There was an interesting story in the Financial Times Weekend about the US election hacking and working on defenses for preventing the same kind of thing. It was curious that when I went for the link to the story, I found several others (even Hacker News had one) that used the same examples and word-for-word descriptions of some of the events. Whoever did the distribution of this story line tried to reach a number of different outlets with a canned story. The reporters may have attended, but it is rare for them all to use the same examples and wording to describe an event like a training session. The Times seems to have done more rewriting than some of the others. The story is about education of representatives who manage election functions in state governments. The Defending Digital Democracy Project seems to be leading this training.
In general, state computer people are not the easiest people to work with because they focus on their own state and not the rest of the country.

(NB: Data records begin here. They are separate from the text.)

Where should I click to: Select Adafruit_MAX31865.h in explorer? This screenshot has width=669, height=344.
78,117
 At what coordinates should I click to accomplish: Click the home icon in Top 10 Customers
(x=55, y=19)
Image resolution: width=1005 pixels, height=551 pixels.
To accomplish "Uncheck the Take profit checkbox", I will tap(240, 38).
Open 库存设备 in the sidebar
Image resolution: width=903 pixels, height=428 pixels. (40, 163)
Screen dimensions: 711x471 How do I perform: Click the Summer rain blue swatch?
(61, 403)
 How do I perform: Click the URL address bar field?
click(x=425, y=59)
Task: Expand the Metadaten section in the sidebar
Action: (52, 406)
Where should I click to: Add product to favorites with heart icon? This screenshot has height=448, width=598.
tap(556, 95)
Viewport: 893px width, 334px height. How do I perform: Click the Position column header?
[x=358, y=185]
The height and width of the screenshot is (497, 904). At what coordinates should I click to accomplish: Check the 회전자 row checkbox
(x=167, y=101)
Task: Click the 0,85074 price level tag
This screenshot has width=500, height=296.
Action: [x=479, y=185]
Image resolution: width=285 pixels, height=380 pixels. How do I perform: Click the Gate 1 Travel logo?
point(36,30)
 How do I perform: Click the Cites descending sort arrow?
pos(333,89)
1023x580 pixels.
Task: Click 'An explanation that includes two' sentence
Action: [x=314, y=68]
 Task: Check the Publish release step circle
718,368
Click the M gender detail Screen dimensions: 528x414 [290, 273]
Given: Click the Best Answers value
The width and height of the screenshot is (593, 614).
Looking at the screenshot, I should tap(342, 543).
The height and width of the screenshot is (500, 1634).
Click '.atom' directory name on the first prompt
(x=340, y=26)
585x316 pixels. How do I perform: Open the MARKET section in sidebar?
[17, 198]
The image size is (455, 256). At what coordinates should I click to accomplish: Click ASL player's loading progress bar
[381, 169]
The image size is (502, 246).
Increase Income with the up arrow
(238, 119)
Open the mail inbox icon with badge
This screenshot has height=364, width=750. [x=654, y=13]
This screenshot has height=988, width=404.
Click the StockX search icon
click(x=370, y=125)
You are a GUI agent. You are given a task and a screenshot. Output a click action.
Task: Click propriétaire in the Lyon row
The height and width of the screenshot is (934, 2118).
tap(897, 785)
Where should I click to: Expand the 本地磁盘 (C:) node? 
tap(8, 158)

Elections face international threats and states are not good at defending against that kind of thing. Homeland Security is supposed to be training them on how to do that, but each state has to request help to get it. I have seen nothing on the quality or focus of this type of training.
This effort seems to be more awareness oriented, running table-top exercises with technical and non technical people who have been hacked, notably those from the Hillary Clinton camp. People who have been hacked are usually good to have around because they failed to defend their systems. Ones who did keep the hackers out are boring.
The leader of the group, Eric Rosenbach, emphasizes in the beginning of the exercises that this is in no way an indication that the elected President was not legitimately elected. A curious statement to set the scene for an exercise like this, and relevant only if there was some tampering with voter tallies. The official report on election concerns does not indicate any such thing. If you really want to raise awareness about defense of computers, that is normally not the place to start.